Still threatened by the most beautiful and captivating woman he’s ever encountered, Jake rises to the challenge; or at least attempts to. “I am not saying you look like Mona Lisa,” he restarts his last ditch effort, “I’m saying I see her in you.”

“I will say this about you Monsieur,” Emelia flirtatiously responds. “You know how to peak a lady’s interest. Tell me more, and keep in mind, your answer completely determines whether or not I marry you.”

“I saw the Mona Lisa yesterday,” Jake stammers to say as he takes his shot. “On first pass I just saw a woman of modest physical beauty.”

“This is how you see me?” Emelia interrupts with faux anger unable to pass up the opportunity to toss him further off balance.

“Ah, no, not at all,” Jake stammers to recover. “Because the more I looked the more her layers of complex inner wonder were revealed. By the time I’m done, I understand she not only embodies a beauty both seen and unseen, she represents the beauty that comes from struggles we as mortals endure throughout life but don’t have a language to quantify. And that I’ve come to understand, is true beauty.”

“Well Monsieur,” Emelia starts in an effort to stall long enough to formulate a response, “that is a far more fascinating response than I anticipated.”

“So we’ll marry then?” Jake asserts with playful confidence aware he nailed his response and is now the one with the upper hand.

“I don’t see where I have any alternative.” Emelia answers dismissively in an attempt to flirt her way back into control.

“Then I propose dinner tonight to negotiate the terms of our engagement.”

“Hold on just a darn minute there cowboy,” Emelia again attempts to win back control by using what she thinks is common American slang. “That sounds more like a discussion you need to have with my Papa. If you want to ask me out, you have to do so properly.”

“Pardon my manners mon ami,” Jake restarts still confident he has conversational control.

“It’s Emelia,” she interrupts continuing her efforts to regain dominance.

“Pardonnez-moi, Emelia,” Jake attempts to be charming. He takes the fact she told him her name as sign things are going well. This in turn further emboldens him. “I would be honored if you, as my future wife, would grace me with your presence at dinner this evening.”

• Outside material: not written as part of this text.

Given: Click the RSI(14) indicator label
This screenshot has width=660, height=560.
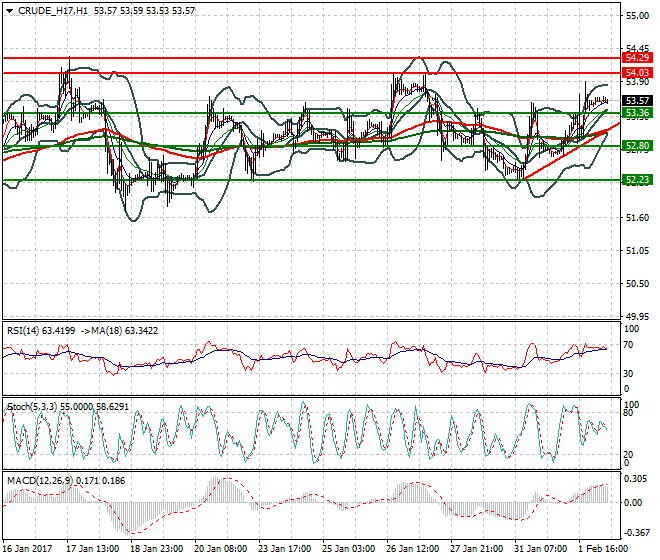Looking at the screenshot, I should coord(28,330).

“Well I don’t know,” Emelia slow plays, “I suppose I should accept.” She stands realizing she’s won but ironically at the same time lost. She won in the sense that she got him to invite her to dinner but lost in the sense that within the context of their flirtatious role-playing, she now has to marry him. “We’ll meet here at seven,” she asserts as a woman trained in the charms of winning while simultaneously loosing.

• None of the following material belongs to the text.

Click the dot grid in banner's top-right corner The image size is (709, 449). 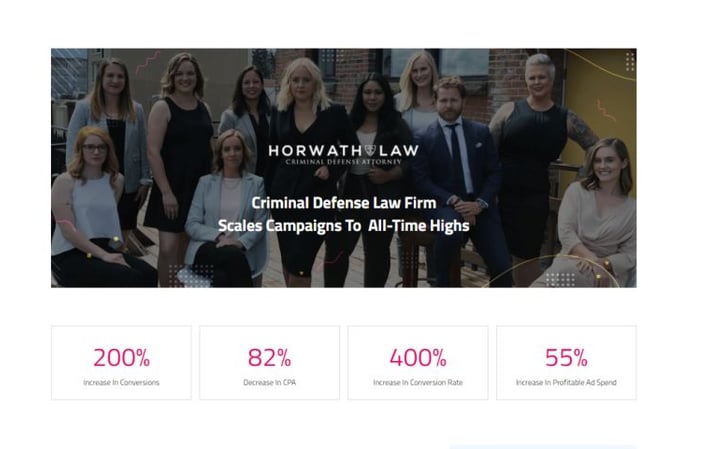[630, 62]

“Do you want to have drinks, or just dinner?” Jake asks unsure about French protocol.

“I believe that is something my future husband must decide.”

“Drinks it is,” Jake asserts.

Emelia knows the ball’s back in her court, but is uncertain how to depart. If it were her friends they’d hug, Americans however, aren’t big on such profound displays of tenderness; even though they’re now engaged. For the first time since they started their repartee, her awkwardness leaks through. “Adieu, I guess,” Emelia says giggling a little while backing up.

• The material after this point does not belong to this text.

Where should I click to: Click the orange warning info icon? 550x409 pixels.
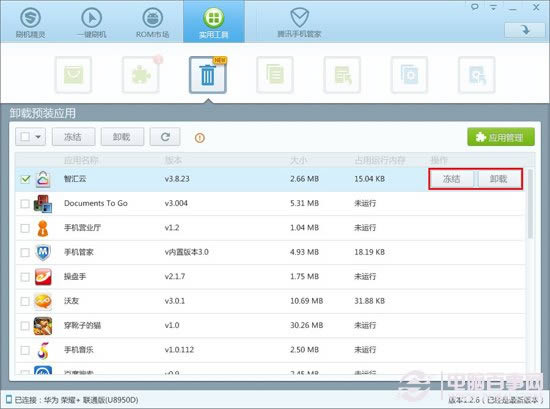[x=200, y=138]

“Ah, seven then,” Jake stammers in a bizarre cocktail of awkwardness mixed with an engineer’s brand of eagerness.

By now Emelia’s backed up enough for her confidence to return and to decide on the perfect ending for their magical first encounter. “Louie,” she laughs while holding his breath with her eyes. “I think this is the beginning of a beautiful friendship.” With that she abruptly turns and sashays down the sidewalk leaving Jake to sort out what’s transpired.

“The name’s Jake,” he’s finally able to shout after her not realizing she’s quoting from the movie Casablanca; a movie he’ll re-watch many times with his beautiful bride in the years to come.